Epidemiological studies suggest that
beta-carotene is able to modulate the risk of
cancer. A number of in vitro studies reported that
beta-carotene inhibits the growth of
cancer cells; however, so far little is known about the molecular mechanisms of the antiproliferative effect of
beta-carotene. Here we have investigated the effects of two
beta-carotene preparations, (i)
beta-carotene dissolved in
tetrahydrofuran (final concentration in cell culture medium: 0.5%) and (ii)

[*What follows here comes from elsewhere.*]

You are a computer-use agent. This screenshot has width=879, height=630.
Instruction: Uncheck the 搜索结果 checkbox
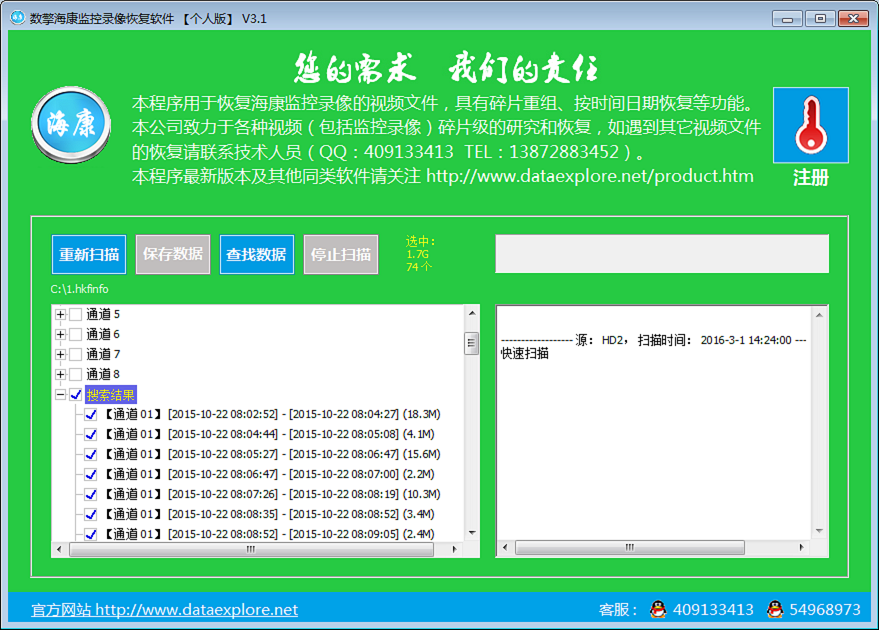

beta-carotene incorporated in a water dispersible bead form, on cultured human colon
carcinoma cells HT29. The treatment of cells with
beta-carotene up to 30 microM for 72 h led to a significant increase in the cellular
beta-carotene concentration and formation of
retinol.
Beta-Carotene showed only low cytotoxicity for confluent cells tested up to 30 microM, but at dietary relevant concentrations for the intestinal tract (10, 30 microM)
beta-carotene was strongly cytotoxic for growing cells and induced apoptosis in HT29 cells as assessed by the
Annexin-V assay (the maximal effect was observed 15 h
after treatment with
beta-carotene). Exposure of cells to
retinol at concentrations yielding cellular
retinol levels similar to those observed by
beta-carotene treatment had no antiproliferative or cytotoxic effect. Furthermore,
beta-carotene did not affect the activation of the
extracellular signal-regulated kinases (ERK1 and ERK2) that are essential for cellular growth. In summary,
beta-carotene can inhibit growth of human colon
carcinoma cells in vitro by induction of apoptosis in proliferating cells.